So my surgery was on Tuesday and tomorrow I’m jetting off to St. Louis to fend for myself with a broken dominant hand. This week after my surgery has just flown by even though all I’ve done is run errands, watch tv, and sleep. I don’t know what it is, but having surgery is just so exhausting. I’m hoping once I’m all on my own I’ll get some energy back. That or I’ll be falling asleep at my desk.
So my surgery was pretty similar to the first, except for being on the other side. This time I decided we could leave for the city a little bit later than we did last time and we still managed to get there 15 minutes before we were told to arrive. At least they were actually open this time. I signed in and did the crossword until they took me back to the pre-op area. They sat me in a chair in the corner this time instead of a bed, I guess because they were short on space. This did not please me.
Nobody puts baby in the corner.They also had me strip down completely and gave me hospital boxers to wear which was different from last time. In case you were wondering , I do not recommend those hospital boxers.
The one benefit of being in the corner at the beginning was I got to memorize several people’s medical histories, birthdays, heights, weights and full spelling of their names. However no social security numbers were mentioned so I quickly lost interest. They switched me to a bed and finally gave me an I.V. I tried to convince the murse he had already given me one (only because he asked if he had yet, which seemed like an odd question with a very visibly obvious answer), but he quickly caught on. I met with some more nurses, physician assistants, Dr. R, the same anesthesiologist as before, and my parents. I was feeling pretty popular. I discussed with the anesthesiologist about staying awake during the procedure and he said I could if I wanted to.
Like I did before with the last two surgeries I walked into the OR and got on the bed. Those rooms are cold, but luckily I was tucked in with lots of blankets. The anesthesiologist gave me the block and the feeling in my fingers slowly tingled away. I kept wiggling my fingers until I couldn’t because I knew it would be a long time before my hand didn’t feel stiff again 😦 Once my block kicked in they scrubbed and sterilized my arm and that’s where the fun ended. They put up a curtain between me and my arm and wouldn’t let me see anything. I quickly lost interest and asked to be knocked out.
Waking up afterwards, it was less of a shock to not be able to feel my arm although I was still loopy. I did an E.T. impression, ate some snacks, read a book and refused to use a bed pan. Like before the block began wearing off while still in the hospital. This time I was prescribed pure oxycodone instead of Percocet, so my dad was nice and went to the hospital pharmacy to get some before leaving the city to avoid another horrible Walgreens incident. All in all the experience was pretty similar to the one in July, just chillier. I did have to sign some papers before leaving the hospital, but I just initialed them with my left hand.

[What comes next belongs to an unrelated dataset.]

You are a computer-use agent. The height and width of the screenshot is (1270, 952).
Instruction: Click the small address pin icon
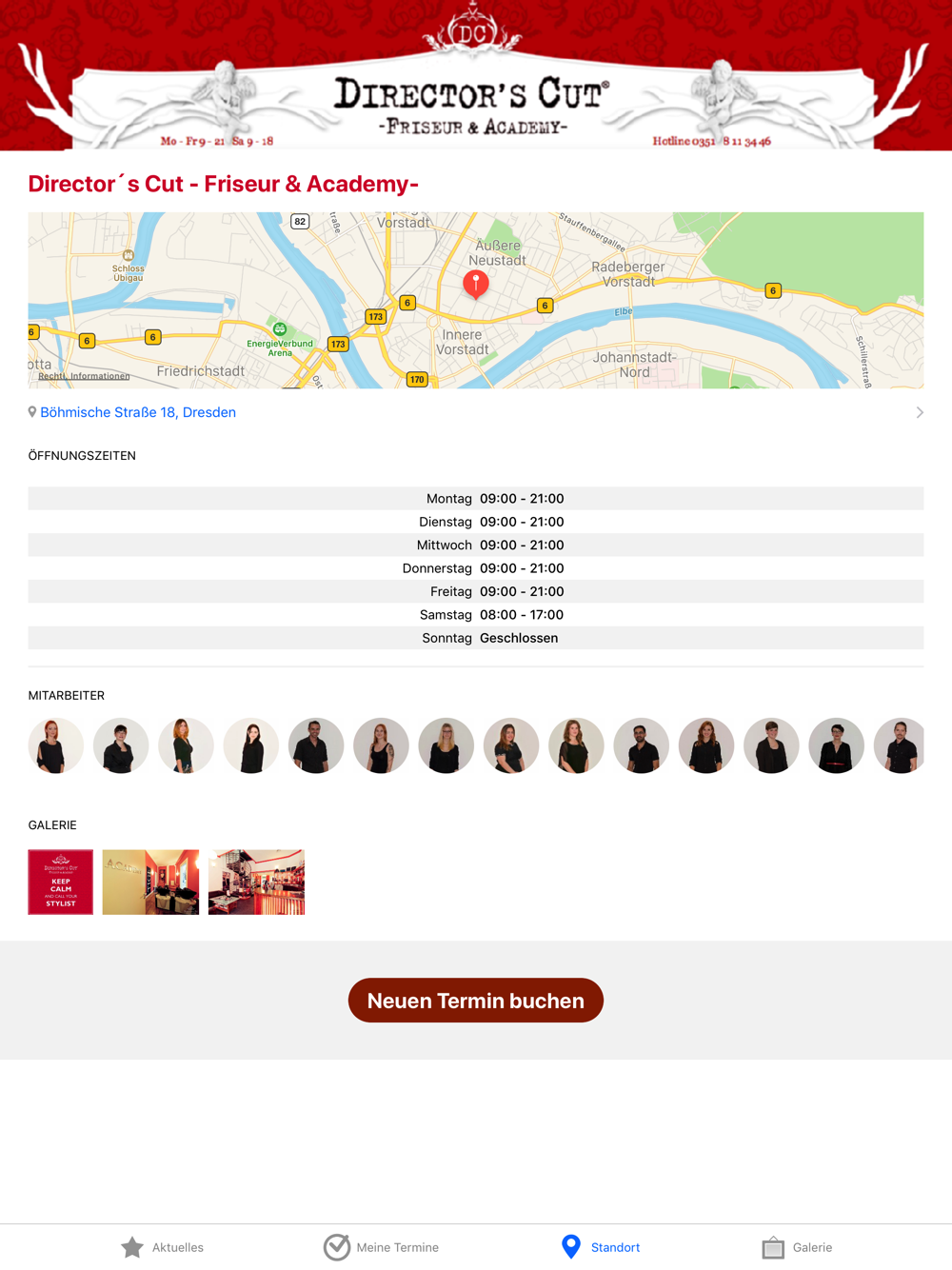click(x=32, y=412)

Getting by with just my left hand at first was annoying, but because it was just a couple days before I could start attempting to use my right hand it wasn’t too devestating. I just avoided food that needed to be cut and neglected personal hygiene more than I would like. On Thursday we went to New York to see the doctor and get my bandages taken off. Since then, my right hand has been a reluctant participant in taking care of me. I’m hoping that by using it more my right hand will require less drastic PT overall. It’s still really hard to completely bend any of the fingers. I’m not sure if it hurts less than before or the pain is just relative and I know it could hurt a lot more, but I’ve been using my hand for a lot more. At first I could barely lift a glass of water, but after some getting used to it and drinking some of the water, things have gotten a little better in a few short days. Still not sure what working, or driving, or grocery shopping will be like, but I can get dressed on my own now. I even am feeling confident enough to plan on missing only a day of work for my next appointment. I hope once I start turning tomorrow I still feel that way!
My doctor mentioned before my surgery that no two surgeries on different patients is the same and no two surgeries on different sides but on the same patient is the same. He then made some profound comparison between surgery and the Four Questions on Passover. So far
the major difference I discovered was this time around Dr. R did nor cut the pins as close to the fixator. I know this because last time I found the perfect width and height beads to go over each pin and protect the pins from getting caught on things. This time the beads are too short. Dr. R also provided me with these yellow rubber pin tips. Some may think this would negate the need for the bead solution, but in addition to finding the goldenrod color incredibly hard to work with, the covers have a very unsettling familiarity with a certain body part. Once again I was forced to improvise my own pin cover. My mom was nice enough to find a bead shop still open in NJ and I was able to make up the pin height difference with a second bead. I went with purple this time to match the awesome gloves she knit me. This solution was much simpler than using a dremel to smooth down the pins, like snowboardervstree did, especially because I don’t own a dremel!